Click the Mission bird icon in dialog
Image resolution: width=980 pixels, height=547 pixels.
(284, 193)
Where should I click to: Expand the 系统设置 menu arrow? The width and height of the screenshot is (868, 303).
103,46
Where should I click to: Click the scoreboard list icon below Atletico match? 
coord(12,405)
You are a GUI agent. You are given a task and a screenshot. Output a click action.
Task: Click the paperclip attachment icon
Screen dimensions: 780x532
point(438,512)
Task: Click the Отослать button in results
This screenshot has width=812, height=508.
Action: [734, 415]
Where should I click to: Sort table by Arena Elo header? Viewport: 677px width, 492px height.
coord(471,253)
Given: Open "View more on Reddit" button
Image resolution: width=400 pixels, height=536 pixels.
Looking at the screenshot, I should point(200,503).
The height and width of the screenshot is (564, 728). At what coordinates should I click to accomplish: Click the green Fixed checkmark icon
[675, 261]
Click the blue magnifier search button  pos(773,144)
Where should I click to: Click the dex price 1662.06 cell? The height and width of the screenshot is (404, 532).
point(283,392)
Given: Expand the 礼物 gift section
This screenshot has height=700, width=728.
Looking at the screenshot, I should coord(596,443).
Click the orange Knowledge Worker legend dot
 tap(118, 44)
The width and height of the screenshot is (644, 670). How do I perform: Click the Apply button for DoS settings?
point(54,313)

------------

**Goal of the exercise**
Give exactly, and nothing besides, the lines from the one in which "Where should I click to: Click the dex" occurs through the end of the records.

**Task solution**
Where should I click to: Click the dex price 1662.06 cell? The height and width of the screenshot is (404, 532).
point(283,392)
Given: Expand the 礼物 gift section
This screenshot has height=700, width=728.
Looking at the screenshot, I should coord(596,443).
Click the orange Knowledge Worker legend dot
 tap(118, 44)
The width and height of the screenshot is (644, 670). How do I perform: Click the Apply button for DoS settings?
point(54,313)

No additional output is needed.